ABOUT THIS EXERCISE:
From the data below, please reproduce exactly everything from the line that contains "Instruction: Click the Defensemen" down to the line that contains "Click the blue", with both ends included.

DATA PROVIDED:
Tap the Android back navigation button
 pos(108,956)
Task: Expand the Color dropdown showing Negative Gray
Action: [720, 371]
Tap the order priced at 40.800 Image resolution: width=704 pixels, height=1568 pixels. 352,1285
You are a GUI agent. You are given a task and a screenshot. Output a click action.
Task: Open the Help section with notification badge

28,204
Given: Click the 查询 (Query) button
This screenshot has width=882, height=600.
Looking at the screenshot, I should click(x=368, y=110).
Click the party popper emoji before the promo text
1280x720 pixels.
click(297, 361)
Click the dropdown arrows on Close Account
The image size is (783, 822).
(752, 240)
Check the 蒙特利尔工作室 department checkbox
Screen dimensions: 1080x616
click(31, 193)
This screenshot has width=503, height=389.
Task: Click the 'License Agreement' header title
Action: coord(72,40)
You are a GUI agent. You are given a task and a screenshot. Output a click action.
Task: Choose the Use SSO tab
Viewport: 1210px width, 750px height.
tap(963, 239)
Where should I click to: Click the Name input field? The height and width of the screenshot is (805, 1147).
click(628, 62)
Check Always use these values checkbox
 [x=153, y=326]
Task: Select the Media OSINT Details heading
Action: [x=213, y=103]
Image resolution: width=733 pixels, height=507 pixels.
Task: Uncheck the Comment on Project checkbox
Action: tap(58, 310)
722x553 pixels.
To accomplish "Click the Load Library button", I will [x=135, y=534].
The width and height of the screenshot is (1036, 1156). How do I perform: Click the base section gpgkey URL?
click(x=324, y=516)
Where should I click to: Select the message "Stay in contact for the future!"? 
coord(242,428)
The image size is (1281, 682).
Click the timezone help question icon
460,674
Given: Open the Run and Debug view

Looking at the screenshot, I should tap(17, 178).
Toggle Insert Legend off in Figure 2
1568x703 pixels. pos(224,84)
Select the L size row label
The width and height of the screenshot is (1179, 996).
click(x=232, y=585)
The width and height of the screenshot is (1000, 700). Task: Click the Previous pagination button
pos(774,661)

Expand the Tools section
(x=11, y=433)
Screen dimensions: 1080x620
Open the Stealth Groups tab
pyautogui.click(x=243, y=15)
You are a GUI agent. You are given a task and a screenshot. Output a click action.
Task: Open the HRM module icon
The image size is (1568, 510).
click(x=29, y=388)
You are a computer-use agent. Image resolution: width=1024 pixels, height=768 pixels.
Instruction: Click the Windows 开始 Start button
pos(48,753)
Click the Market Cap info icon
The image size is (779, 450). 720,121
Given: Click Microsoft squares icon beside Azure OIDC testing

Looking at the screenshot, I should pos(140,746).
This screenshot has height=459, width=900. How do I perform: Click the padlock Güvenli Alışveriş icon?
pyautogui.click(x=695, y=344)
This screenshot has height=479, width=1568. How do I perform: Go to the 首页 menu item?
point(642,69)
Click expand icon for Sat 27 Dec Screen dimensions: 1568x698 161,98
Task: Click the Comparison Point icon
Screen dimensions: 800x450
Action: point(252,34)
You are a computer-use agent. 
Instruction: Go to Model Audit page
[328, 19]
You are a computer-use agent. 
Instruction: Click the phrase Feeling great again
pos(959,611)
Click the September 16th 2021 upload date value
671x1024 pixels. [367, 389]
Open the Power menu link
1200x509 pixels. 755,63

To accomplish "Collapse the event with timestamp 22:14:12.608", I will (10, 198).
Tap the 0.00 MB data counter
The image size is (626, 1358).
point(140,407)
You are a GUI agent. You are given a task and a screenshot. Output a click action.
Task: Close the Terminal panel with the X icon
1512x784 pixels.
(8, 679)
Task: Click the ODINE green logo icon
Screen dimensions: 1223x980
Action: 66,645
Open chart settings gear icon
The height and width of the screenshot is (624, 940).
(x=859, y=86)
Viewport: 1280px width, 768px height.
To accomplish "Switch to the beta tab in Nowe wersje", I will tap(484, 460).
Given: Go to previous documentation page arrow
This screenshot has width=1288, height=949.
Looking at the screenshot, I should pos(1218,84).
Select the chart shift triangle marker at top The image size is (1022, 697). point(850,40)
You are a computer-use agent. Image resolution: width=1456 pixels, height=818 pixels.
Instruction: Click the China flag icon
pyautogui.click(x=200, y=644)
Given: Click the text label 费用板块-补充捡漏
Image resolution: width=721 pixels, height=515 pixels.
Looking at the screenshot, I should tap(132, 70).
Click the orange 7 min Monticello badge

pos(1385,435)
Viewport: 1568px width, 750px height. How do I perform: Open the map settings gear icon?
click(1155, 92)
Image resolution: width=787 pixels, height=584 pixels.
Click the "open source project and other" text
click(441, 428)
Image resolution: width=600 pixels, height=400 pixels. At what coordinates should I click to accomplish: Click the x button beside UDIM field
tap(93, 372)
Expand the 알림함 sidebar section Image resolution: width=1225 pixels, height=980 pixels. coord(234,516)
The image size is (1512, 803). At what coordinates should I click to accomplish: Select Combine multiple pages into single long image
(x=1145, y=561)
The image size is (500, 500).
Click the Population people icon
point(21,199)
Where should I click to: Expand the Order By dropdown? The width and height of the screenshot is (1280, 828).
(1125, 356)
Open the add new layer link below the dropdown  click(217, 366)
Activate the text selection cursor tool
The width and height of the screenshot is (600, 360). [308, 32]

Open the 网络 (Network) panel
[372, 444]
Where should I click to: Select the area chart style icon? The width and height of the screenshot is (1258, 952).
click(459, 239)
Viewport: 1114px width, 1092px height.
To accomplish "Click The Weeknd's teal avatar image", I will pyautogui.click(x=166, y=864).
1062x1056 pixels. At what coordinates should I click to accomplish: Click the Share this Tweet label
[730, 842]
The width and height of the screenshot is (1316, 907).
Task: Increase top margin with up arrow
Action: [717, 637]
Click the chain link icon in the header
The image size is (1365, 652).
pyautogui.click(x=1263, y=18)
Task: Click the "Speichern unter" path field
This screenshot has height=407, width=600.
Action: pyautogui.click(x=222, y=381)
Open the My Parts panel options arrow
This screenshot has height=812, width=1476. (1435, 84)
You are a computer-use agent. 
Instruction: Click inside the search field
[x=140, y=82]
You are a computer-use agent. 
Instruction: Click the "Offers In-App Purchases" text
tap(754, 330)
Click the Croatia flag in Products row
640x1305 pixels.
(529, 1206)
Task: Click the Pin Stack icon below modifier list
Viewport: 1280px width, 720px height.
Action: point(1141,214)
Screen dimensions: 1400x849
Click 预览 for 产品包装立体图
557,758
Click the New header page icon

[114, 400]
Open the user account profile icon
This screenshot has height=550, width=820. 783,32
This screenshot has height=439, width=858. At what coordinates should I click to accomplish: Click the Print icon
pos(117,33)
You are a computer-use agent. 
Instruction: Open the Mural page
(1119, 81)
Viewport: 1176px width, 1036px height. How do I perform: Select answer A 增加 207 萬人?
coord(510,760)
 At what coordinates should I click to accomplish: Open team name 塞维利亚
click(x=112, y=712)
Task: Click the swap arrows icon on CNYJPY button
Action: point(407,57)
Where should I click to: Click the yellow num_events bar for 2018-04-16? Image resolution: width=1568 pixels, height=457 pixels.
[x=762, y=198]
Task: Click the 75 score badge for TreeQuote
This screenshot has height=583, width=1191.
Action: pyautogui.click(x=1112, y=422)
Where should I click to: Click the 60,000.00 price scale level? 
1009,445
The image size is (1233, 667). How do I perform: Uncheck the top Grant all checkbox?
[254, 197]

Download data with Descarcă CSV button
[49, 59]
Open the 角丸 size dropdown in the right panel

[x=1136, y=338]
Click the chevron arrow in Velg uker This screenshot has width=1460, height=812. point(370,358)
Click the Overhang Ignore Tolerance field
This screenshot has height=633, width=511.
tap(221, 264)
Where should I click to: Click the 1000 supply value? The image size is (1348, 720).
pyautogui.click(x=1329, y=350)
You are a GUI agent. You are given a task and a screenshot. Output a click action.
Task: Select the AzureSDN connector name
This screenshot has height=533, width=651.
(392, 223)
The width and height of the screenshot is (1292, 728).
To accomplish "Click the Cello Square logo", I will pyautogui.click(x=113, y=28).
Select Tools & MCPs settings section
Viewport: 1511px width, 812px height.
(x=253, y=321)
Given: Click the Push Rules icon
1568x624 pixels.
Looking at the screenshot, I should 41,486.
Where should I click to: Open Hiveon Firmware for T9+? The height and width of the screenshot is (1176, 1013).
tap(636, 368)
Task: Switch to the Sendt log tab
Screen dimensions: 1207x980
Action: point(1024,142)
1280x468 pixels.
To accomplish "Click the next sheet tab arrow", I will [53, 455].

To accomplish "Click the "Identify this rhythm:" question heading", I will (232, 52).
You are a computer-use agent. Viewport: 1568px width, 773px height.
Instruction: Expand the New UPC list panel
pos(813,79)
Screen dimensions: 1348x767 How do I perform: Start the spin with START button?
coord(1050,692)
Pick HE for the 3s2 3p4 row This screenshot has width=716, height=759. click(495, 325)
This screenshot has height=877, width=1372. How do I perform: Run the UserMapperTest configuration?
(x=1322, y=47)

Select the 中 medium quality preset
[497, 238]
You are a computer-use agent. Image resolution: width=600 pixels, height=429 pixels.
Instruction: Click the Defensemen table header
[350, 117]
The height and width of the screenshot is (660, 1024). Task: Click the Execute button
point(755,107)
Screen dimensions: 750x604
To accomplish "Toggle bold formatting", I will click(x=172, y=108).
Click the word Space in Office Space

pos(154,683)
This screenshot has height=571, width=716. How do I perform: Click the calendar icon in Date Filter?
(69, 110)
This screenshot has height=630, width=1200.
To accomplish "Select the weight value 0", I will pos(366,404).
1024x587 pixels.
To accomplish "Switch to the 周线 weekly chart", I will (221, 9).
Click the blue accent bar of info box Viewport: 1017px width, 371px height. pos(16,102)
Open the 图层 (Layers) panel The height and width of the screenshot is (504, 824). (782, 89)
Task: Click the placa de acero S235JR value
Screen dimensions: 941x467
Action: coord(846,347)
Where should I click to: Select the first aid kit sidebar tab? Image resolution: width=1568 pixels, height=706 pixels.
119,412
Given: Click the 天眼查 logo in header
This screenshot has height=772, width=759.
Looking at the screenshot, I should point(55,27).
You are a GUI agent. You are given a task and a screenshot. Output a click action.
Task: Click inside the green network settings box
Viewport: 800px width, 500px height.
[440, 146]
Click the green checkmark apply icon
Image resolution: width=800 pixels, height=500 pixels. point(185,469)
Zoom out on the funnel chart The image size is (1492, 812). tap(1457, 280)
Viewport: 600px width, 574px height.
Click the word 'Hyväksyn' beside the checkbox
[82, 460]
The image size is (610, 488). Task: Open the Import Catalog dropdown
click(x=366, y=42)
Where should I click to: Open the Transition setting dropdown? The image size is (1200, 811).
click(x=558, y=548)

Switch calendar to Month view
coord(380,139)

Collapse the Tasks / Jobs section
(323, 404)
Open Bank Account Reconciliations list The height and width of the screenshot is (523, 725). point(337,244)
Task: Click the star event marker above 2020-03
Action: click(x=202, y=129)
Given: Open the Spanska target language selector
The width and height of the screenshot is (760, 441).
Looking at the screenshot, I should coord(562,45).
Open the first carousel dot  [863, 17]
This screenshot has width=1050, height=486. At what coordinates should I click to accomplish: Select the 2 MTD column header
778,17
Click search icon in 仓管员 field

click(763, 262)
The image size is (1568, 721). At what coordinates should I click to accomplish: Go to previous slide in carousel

ANSWER TO THIS TASK:
Instruction: Click the Defensemen table header
[350, 117]
The height and width of the screenshot is (660, 1024). Task: Click the Execute button
point(755,107)
Screen dimensions: 750x604
To accomplish "Toggle bold formatting", I will click(x=172, y=108).
Click the word Space in Office Space

pos(154,683)
This screenshot has height=571, width=716. How do I perform: Click the calendar icon in Date Filter?
(69, 110)
This screenshot has height=630, width=1200.
To accomplish "Select the weight value 0", I will pos(366,404).
1024x587 pixels.
To accomplish "Switch to the 周线 weekly chart", I will (221, 9).
Click the blue accent bar of info box Viewport: 1017px width, 371px height. pos(16,102)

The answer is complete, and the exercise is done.